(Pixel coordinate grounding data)
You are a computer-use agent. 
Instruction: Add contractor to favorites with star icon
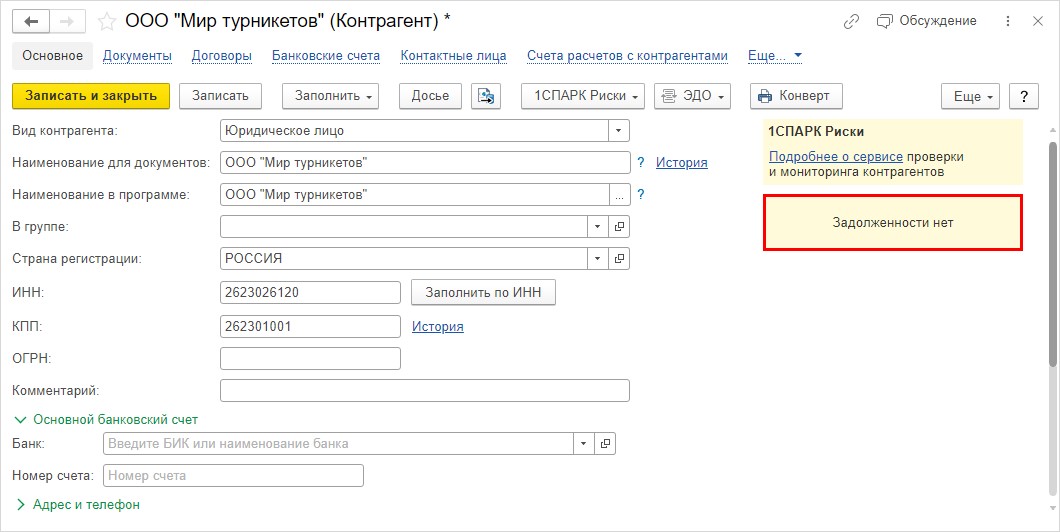point(107,22)
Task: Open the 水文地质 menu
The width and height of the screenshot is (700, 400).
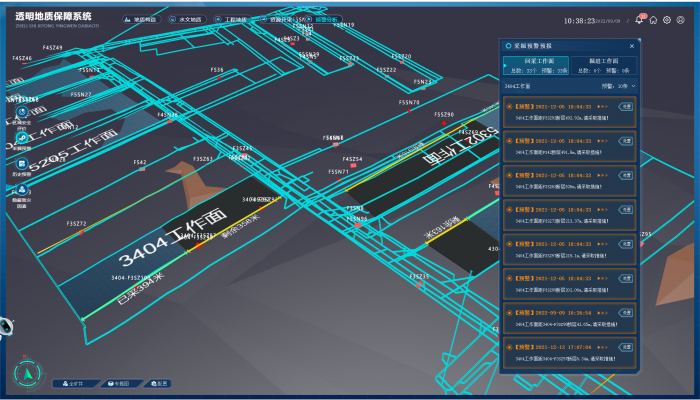Action: [183, 19]

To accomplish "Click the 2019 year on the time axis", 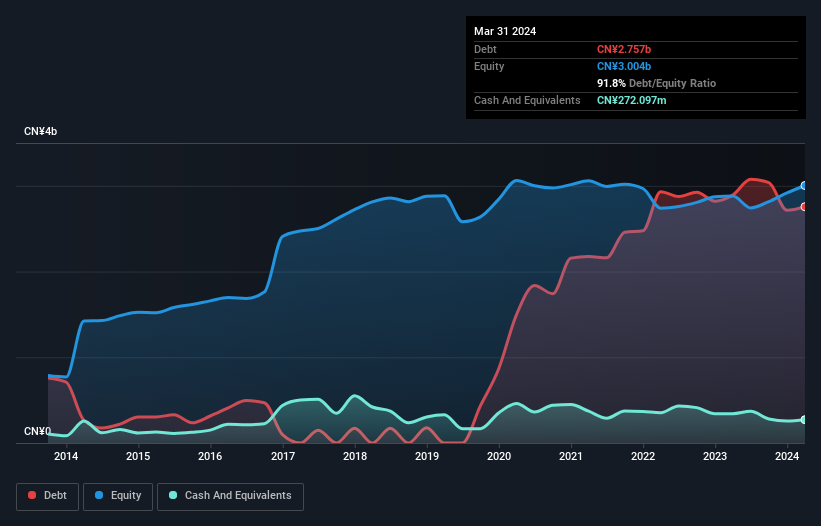I will (x=427, y=457).
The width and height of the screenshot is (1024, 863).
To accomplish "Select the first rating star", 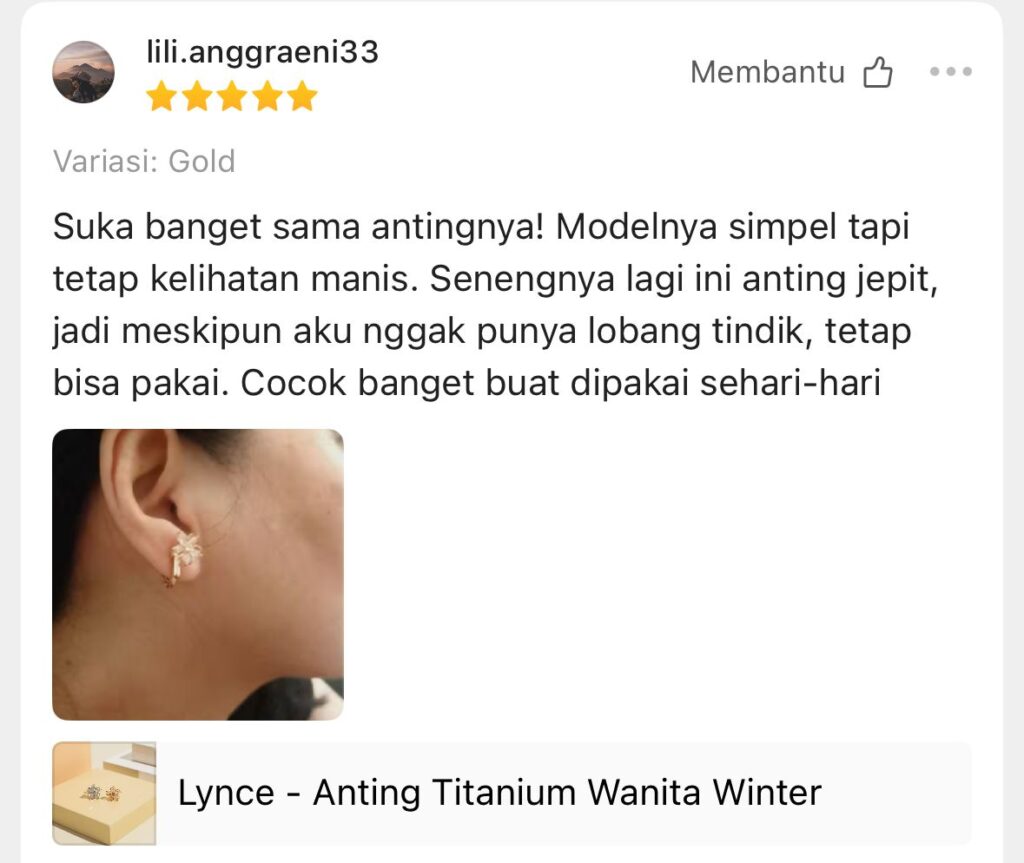I will (161, 96).
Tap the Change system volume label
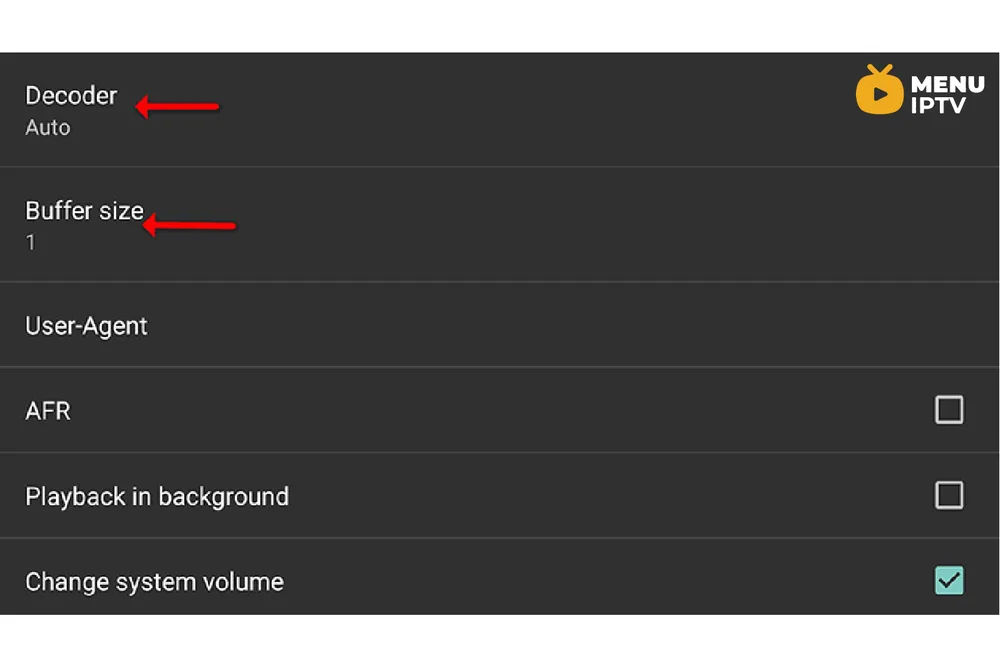Viewport: 1000px width, 668px height. pos(154,582)
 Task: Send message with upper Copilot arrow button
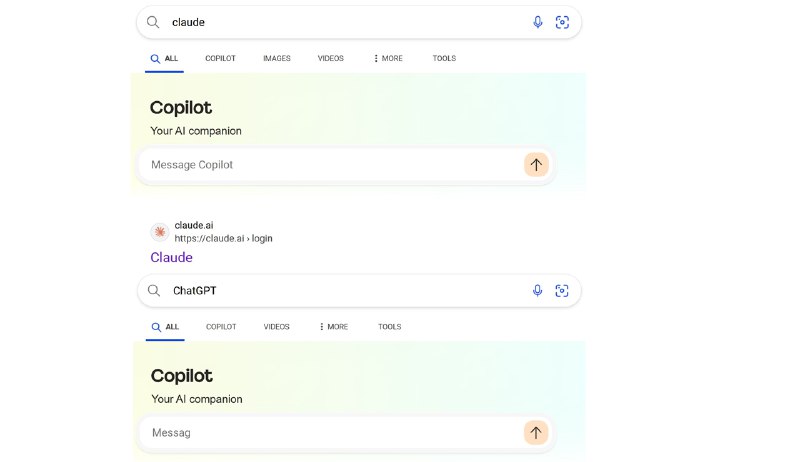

§ **Problem to solve**:
Every line that contains the string "Task" should be copied from the records.

§ **Answer space**:
Task: Open the 水文地质 menu
 Task: Send message with upper Copilot arrow button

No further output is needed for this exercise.